● Prompt
Leaving out the pictures, please reproduce exactly and only the lines from the one that contains "You are a computer-use agent." through the last line below.

** Material to process follows **

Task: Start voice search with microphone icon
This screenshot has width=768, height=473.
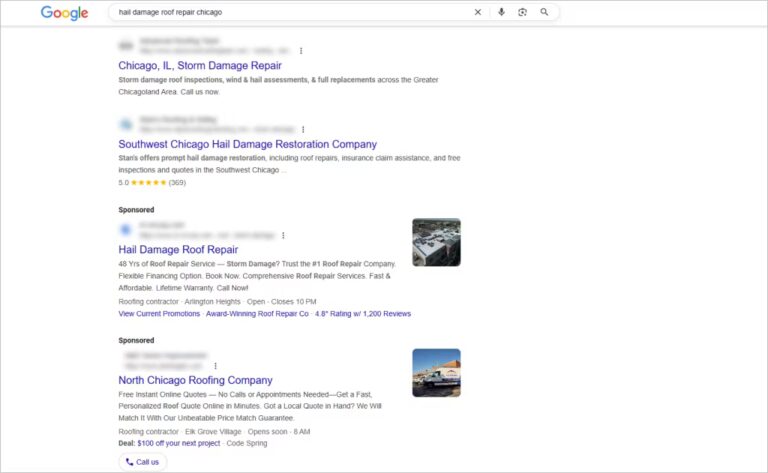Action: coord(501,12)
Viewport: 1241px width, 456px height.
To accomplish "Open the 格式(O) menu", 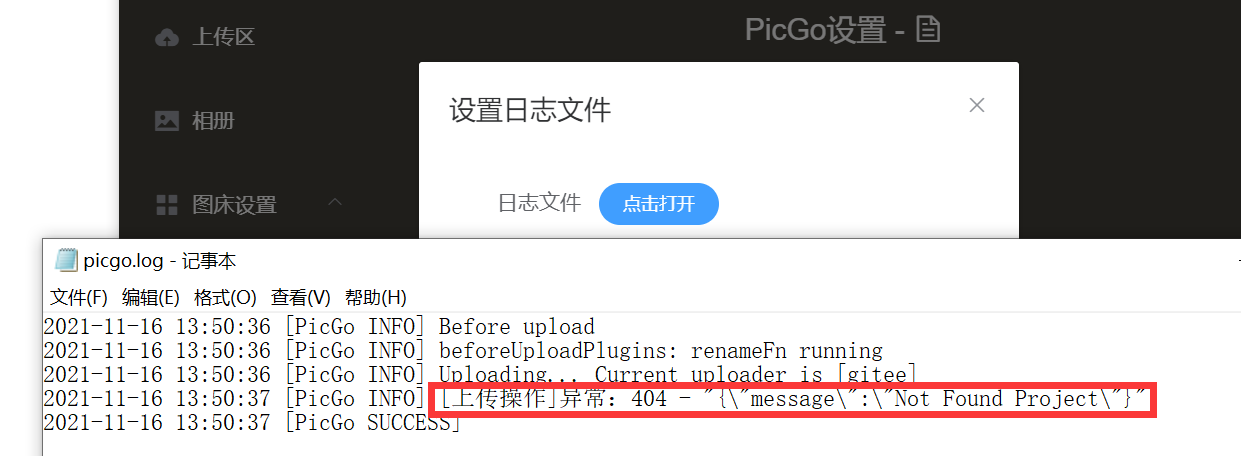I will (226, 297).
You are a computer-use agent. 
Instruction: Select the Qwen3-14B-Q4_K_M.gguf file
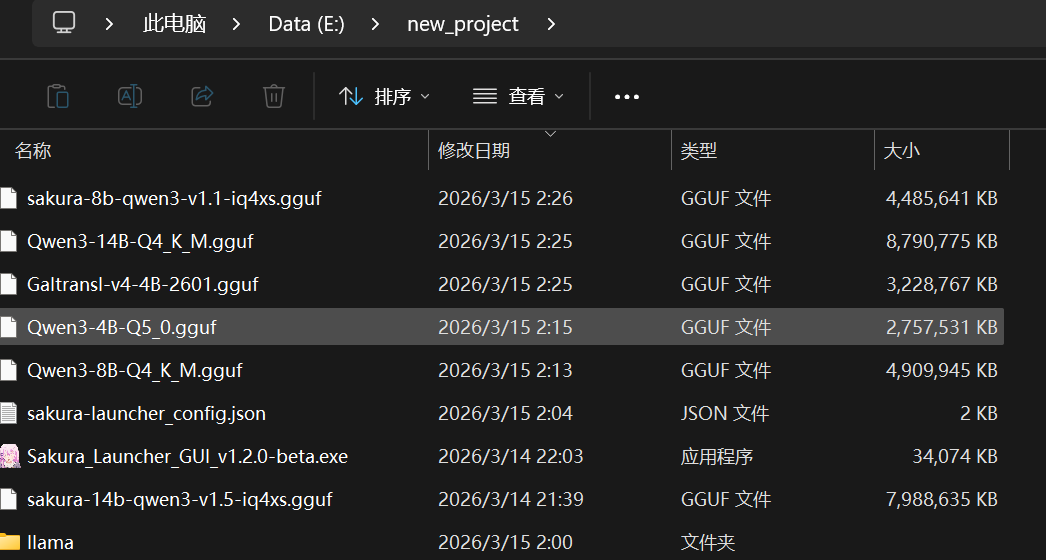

** End of Material to process **

● Result of the exercise
You are a computer-use agent. 
Instruction: Select the Qwen3-14B-Q4_K_M.gguf file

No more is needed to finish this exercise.